### Kurze Aufgabe A
Schreibe die Einträge vom ersten bis einschließlich der Zeile mit „Action: point(662,28)“ genau ab.

====================

Nur einige halbnackte Jungen, denen der trotzige Volskerstolz noch nicht so ganz in Fleisch und Blut übergegangen ist, vergessen sich so weit, uns des Anbettelns zu würdigen, aber auch sie vermeiden das sonst überall gehörte flehende: „o Signore!“ und befehlen kurzweg im strammen Unterofficierston: „eh forestiero! un’ soldo!“ („Heda, Fremder, einen Soldo!“)

Eigenthümlich fremd ist das Gesammtbild. Alles macht den Eindruck des Harten, Abgeschlossenen – Steinernen. Steinern und kahl ist der Berg, an dem die Stadt hängt; steinern sind die Häuser und Hütten, die Gassen und Steige; steinern ist das Wesen der Bewohner. Aber eben dieses Fremde – die harte Abgeschlossenheit der Natur, der ernste Charakter der Landschaft, die trotzigen Formen der Felsberge, die spärlichen Haine von uralten Oliven und knorrigen Stechpalmen-Eichen, die sich jäh zwischen dem Felsengeröll hervorzwängen, die tief eingerissenen Schluchten mit ihrem meist trockenen, doch glattgewaschenen Bachbett – dann wieder die Stadt mit den grotesken Resten urältester Baukunst mitten unter den primitiven Häusern der jetzigen Bewohner – das alles hat für den Empfänglichen einen Reiz, der weit tieferen Eindruck hinterläßt, als selbst der wundervolle Anblick von Tivolis Schönheiten.

Mühsam und nicht ganz unbedenklich ist ein Besuch in der weiteren Umgebung von Cori, aber interessant wie kaum eine zweite Tour in der römischen Campagna.

====================

### Kurze Aufgabe B
Gib den Text über Cori vollständig und unverändert wieder.

====================

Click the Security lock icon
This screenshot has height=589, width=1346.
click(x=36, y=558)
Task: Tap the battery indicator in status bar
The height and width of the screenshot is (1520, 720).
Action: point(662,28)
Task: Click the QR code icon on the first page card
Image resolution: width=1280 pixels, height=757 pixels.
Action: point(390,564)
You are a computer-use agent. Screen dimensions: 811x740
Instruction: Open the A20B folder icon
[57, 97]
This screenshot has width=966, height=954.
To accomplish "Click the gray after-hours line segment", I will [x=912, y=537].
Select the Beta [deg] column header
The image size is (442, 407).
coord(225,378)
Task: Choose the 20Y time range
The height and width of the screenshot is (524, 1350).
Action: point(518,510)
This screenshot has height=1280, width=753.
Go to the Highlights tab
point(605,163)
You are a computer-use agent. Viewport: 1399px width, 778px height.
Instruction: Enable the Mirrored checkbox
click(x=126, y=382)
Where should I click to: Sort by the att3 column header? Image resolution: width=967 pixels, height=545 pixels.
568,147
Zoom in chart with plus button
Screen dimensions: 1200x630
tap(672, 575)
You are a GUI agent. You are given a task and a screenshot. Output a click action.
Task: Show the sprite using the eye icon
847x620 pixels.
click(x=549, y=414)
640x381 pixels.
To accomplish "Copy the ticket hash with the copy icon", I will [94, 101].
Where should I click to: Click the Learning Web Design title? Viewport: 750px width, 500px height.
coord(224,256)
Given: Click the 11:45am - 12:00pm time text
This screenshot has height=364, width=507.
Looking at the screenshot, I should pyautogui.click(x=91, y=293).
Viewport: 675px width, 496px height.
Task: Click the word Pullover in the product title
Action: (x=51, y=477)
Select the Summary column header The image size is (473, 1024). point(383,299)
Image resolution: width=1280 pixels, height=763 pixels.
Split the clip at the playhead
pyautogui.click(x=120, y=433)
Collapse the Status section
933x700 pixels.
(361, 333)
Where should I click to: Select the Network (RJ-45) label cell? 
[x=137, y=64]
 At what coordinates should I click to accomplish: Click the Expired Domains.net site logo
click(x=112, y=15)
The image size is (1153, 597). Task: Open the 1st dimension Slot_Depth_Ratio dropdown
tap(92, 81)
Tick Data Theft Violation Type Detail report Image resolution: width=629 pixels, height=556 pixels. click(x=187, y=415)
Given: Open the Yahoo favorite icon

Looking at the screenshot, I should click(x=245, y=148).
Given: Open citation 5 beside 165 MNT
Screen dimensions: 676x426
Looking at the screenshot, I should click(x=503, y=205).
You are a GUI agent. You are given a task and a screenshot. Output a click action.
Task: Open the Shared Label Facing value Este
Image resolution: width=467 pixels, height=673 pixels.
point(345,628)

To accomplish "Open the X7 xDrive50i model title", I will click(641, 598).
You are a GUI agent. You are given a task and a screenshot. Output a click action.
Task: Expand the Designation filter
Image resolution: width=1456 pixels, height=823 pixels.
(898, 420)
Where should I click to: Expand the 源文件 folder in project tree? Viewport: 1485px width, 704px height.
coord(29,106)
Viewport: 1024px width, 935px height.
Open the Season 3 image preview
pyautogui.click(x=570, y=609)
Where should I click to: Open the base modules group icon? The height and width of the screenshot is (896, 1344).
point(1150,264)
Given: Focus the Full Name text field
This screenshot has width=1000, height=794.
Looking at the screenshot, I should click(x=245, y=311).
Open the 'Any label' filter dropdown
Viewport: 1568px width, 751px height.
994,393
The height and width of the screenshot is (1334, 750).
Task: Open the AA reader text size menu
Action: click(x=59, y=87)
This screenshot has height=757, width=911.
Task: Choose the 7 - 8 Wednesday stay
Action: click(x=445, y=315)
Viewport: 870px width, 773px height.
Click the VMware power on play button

====================

### Schriftliche Antwort A
Click the Security lock icon
This screenshot has height=589, width=1346.
click(x=36, y=558)
Task: Tap the battery indicator in status bar
The height and width of the screenshot is (1520, 720).
Action: point(662,28)

### Schriftliche Antwort B
Nur einige halbnackte Jungen, denen der trotzige Volskerstolz noch nicht so ganz in Fleisch und Blut übergegangen ist, vergessen sich so weit, uns des Anbettelns zu würdigen, aber auch sie vermeiden das sonst überall gehörte flehende: „o Signore!“ und befehlen kurzweg im strammen Unterofficierston: „eh forestiero! un’ soldo!“ („Heda, Fremder, einen Soldo!“)

Eigenthümlich fremd ist das Gesammtbild. Alles macht den Eindruck des Harten, Abgeschlossenen – Steinernen. Steinern und kahl ist der Berg, an dem die Stadt hängt; steinern sind die Häuser und Hütten, die Gassen und Steige; steinern ist das Wesen der Bewohner. Aber eben dieses Fremde – die harte Abgeschlossenheit der Natur, der ernste Charakter der Landschaft, die trotzigen Formen der Felsberge, die spärlichen Haine von uralten Oliven und knorrigen Stechpalmen-Eichen, die sich jäh zwischen dem Felsengeröll hervorzwängen, die tief eingerissenen Schluchten mit ihrem meist trockenen, doch glattgewaschenen Bachbett – dann wieder die Stadt mit den grotesken Resten urältester Baukunst mitten unter den primitiven Häusern der jetzigen Bewohner – das alles hat für den Empfänglichen einen Reiz, der weit tieferen Eindruck hinterläßt, als selbst der wundervolle Anblick von Tivolis Schönheiten.

Mühsam und nicht ganz unbedenklich ist ein Besuch in der weiteren Umgebung von Cori, aber interessant wie kaum eine zweite Tour in der römischen Campagna.